The last change was in 2002.
Beginning in January, the new exam will have four parts instead of five — math, science and social studies, plus a section combining reading and writing.
Adults will have to demonstrate basic computer skills and the ability to use evidence to form arguments.
On the current test, for example, students must write a five-paragraph essay taking a position on some issue. On the new test, they’ll have to read two short passages that take opposing views on an issue and then evaluate which argument is better supported by the evidence.
Here’s something else that’s new: Written answers will be graded by computer software “trained to replicate the human-scoring process” to judge whether the students’ claims are valid and whether their evidence is appropriate, according to the GED Testing Service.
Although the GED system was created to help veterans, the military has been reluctant to admit holders of GED certificates because of decades of research showing they’re more likely to quit the service before fulfilling their commitments.
Their attrition rate in the military — about 45 percent — is only slightly better than that of high-school dropouts, according to Janice Laurence, an associate professor at Temple University who has studied the issue for decades.
By comparison, about a quarter of high-school graduates wash out of the military.
Laurence said a large body of research shows civilian employers may harbor the same skepticism as the military about the reliability of people with GED certificates — but that doesn’t mean passing the test has no value at all.
“If it helps somebody increase their self-esteem, that’s worth something,” Laurence said.
Washington state numbers reflect that sentiment.
Among the 23,000 people who took the GED exam in Washington last year, the most popular reason cited was “personal satisfaction” (35 percent), closely followed by “get better job” (30 percent).
Links in a chain
The new GED test is just one piece of a puzzle the state is trying to solve for adult high-school dropouts wanting a shot at those better jobs.
The state no longer considers diplomas or GED certificates as ends in themselves, but rather as links in a chain that leads to the post-high-school training and education often necessary to earn enough to support a family.
Those links are even more important now because of a change in federal law that affects who can get federal financial aid for college.
Before July 1, 2012, students without a high-school diploma or GED certificate could still qualify for federal financial aid if they met certain conditions, such as having successfully completed six credit hours toward a certificate or degree.

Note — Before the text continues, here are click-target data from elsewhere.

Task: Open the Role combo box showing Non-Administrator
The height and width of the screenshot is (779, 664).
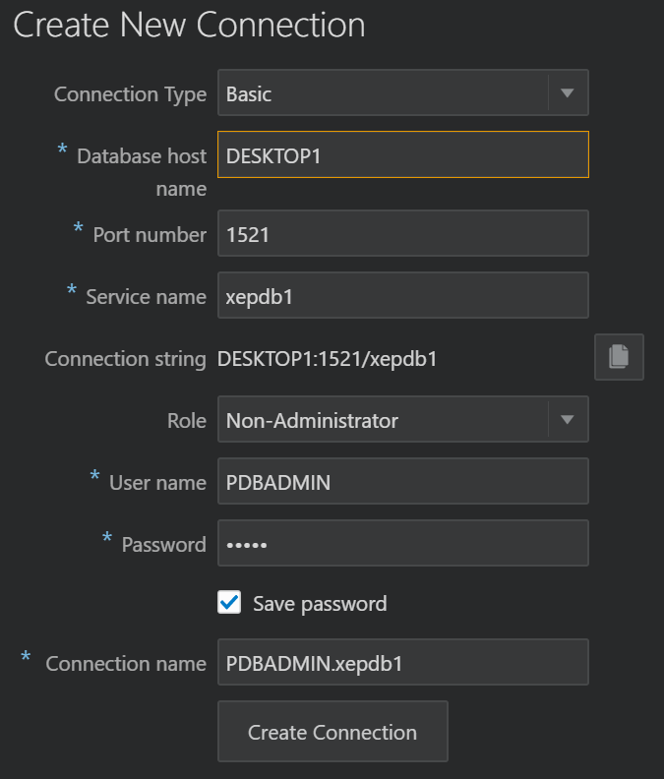Action: pyautogui.click(x=382, y=421)
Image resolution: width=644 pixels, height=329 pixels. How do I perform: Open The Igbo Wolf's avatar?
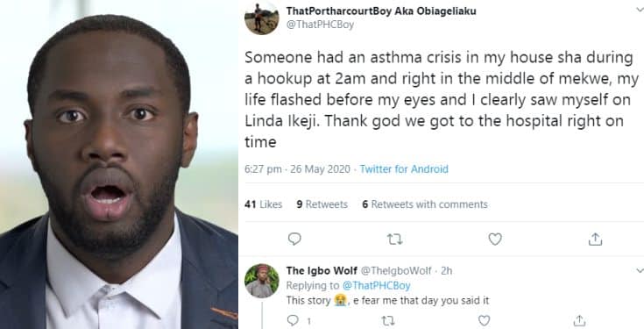tap(262, 281)
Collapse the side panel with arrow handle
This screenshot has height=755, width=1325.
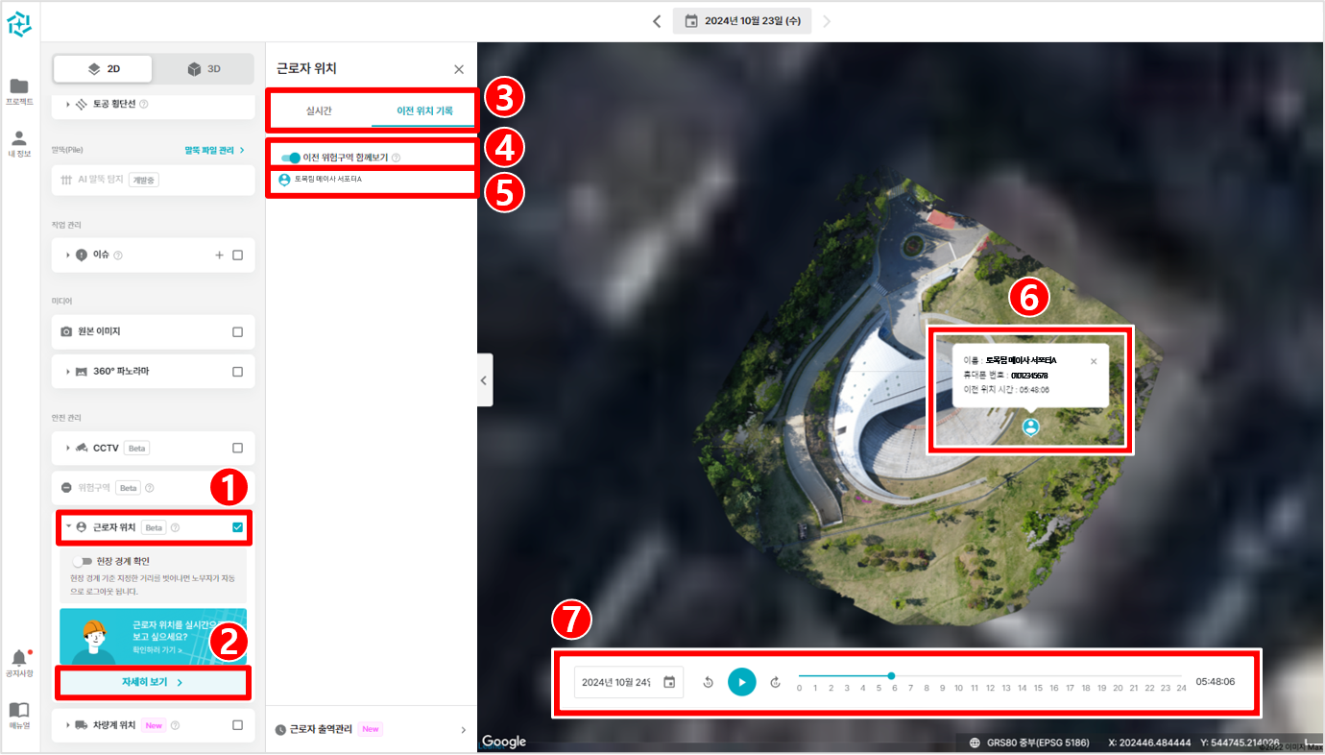pos(484,380)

That’s no longer an option for anyone starting classes now.
Carl Ellison has been looking for alternatives since 1972, when his father took him out of high school in Gary, Ind., because it was too violent. He says he’s worked a variety of jobs since then, including several years processing fish in Alaska. Now he wants something that isn’t as physically demanding.

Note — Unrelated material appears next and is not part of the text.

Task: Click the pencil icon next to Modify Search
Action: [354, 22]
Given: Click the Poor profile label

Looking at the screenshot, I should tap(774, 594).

Ellison says he wants to pursue an associate degree that could lead to a job working for an eye doctor or in a store selling eyeglasses.

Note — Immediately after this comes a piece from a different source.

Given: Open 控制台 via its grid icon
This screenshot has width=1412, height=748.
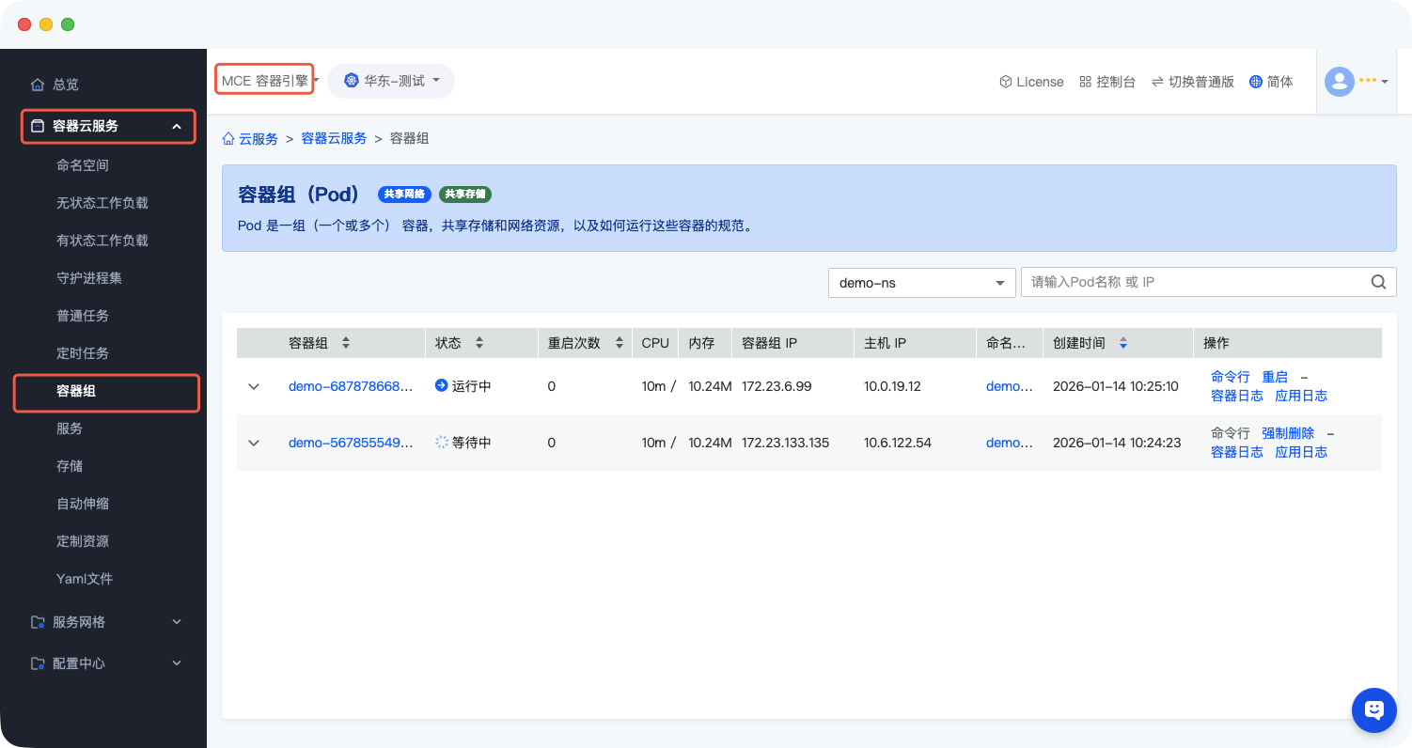Looking at the screenshot, I should point(1085,82).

But he’ll have to pass the GED test before he can get federal aid to help pay the tuition.
His teacher at Seattle Central Community College, Catherine Gribos, said that many of her students have menial jobs and want something better. For some students, just starting something and finishing it is a big deal.
Gribos also teaches GED classes at King County Jail, which had a graduation ceremony Tuesday with caps and gowns and cake for 24 inmates who had passed the test, the biggest group she’s seen, because of the push to get it done before the end of the year.
“You’re a cheerleader, you’re a counselor, you’re everything for this,” she said.
Some of her students, like Ellison, show plenty of perseverance just getting to class.
“He just works himself to the bone,” Gribos said.
Ellison says it’s hard to attend night classes and find time to study while keeping a job and living at a homeless shelter with a strict lights-out policy at bedtime.
But he’s not giving up yet. “I’m going to get it done,” he said.